Work order: Could you reproduce, word for word, everything below from the line containing "2025全国两会 (757, 445)" down to the line containing "Cosy and Dozy Cat Shelves (1374, 907)", with both of those lines included and no others?

Task input:
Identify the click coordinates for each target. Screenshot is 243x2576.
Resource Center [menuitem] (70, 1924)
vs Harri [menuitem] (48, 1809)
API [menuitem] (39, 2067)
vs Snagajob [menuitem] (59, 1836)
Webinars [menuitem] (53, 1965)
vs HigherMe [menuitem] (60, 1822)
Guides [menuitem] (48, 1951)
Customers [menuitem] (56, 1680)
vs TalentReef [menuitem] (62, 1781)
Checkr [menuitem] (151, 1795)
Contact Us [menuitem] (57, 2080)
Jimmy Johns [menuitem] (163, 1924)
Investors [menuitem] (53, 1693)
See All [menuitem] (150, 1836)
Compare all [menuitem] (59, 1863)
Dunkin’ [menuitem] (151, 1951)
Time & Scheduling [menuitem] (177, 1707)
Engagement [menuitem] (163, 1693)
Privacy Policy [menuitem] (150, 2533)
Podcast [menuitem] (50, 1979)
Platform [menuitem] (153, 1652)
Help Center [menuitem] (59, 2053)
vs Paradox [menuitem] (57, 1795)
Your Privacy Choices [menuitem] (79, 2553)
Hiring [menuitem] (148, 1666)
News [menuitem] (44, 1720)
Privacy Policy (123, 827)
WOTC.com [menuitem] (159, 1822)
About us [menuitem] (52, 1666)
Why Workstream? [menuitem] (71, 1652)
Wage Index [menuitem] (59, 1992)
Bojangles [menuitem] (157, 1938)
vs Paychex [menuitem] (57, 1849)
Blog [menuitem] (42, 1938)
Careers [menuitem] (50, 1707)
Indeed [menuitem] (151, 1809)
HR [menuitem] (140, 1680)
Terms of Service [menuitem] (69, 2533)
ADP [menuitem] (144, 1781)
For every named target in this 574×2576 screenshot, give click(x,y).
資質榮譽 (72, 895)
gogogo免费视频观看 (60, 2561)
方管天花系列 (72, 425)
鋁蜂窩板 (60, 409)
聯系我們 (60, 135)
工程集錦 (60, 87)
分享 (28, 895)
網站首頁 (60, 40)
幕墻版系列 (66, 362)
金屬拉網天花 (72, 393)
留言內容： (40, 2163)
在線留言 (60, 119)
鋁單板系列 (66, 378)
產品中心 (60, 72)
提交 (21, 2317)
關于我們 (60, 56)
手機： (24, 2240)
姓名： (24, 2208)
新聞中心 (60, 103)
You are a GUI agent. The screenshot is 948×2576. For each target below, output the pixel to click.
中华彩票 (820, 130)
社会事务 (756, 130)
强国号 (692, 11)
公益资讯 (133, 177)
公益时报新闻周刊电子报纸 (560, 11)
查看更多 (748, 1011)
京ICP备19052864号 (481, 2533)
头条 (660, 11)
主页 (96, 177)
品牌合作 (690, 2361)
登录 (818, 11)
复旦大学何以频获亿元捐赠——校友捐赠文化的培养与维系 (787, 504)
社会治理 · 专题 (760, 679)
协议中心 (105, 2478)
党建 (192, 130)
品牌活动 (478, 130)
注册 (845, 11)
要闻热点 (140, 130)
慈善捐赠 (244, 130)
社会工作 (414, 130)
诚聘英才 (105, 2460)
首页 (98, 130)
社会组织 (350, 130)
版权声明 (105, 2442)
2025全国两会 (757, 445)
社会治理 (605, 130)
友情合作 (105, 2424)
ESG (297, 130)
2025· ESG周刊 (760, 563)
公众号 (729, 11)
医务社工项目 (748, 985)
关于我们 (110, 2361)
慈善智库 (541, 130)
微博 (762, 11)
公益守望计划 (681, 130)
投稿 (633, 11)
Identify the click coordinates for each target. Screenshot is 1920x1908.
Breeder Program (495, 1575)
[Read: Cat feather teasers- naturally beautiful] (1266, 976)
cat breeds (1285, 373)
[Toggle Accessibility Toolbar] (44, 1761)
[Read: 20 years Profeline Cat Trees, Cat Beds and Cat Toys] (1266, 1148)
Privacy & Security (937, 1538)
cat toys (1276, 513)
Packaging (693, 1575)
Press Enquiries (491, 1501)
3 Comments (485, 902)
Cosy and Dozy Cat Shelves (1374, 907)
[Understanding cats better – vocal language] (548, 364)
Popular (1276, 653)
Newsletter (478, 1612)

Written answer:
2025全国两会 (757, 445)
社会治理 (605, 130)
友情合作 (105, 2424)
ESG (297, 130)
2025· ESG周刊 (760, 563)
公众号 (729, 11)
医务社工项目 (748, 985)
关于我们 (110, 2361)
慈善智库 (541, 130)
微博 (762, 11)
公益守望计划 (681, 130)
投稿 (633, 11)
Identify the click coordinates for each target. Screenshot is 1920x1908.
Breeder Program (495, 1575)
[Read: Cat feather teasers- naturally beautiful] (1266, 976)
cat breeds (1285, 373)
[Toggle Accessibility Toolbar] (44, 1761)
[Read: 20 years Profeline Cat Trees, Cat Beds and Cat Toys] (1266, 1148)
Privacy & Security (937, 1538)
cat toys (1276, 513)
Packaging (693, 1575)
Press Enquiries (491, 1501)
3 Comments (485, 902)
Cosy and Dozy Cat Shelves (1374, 907)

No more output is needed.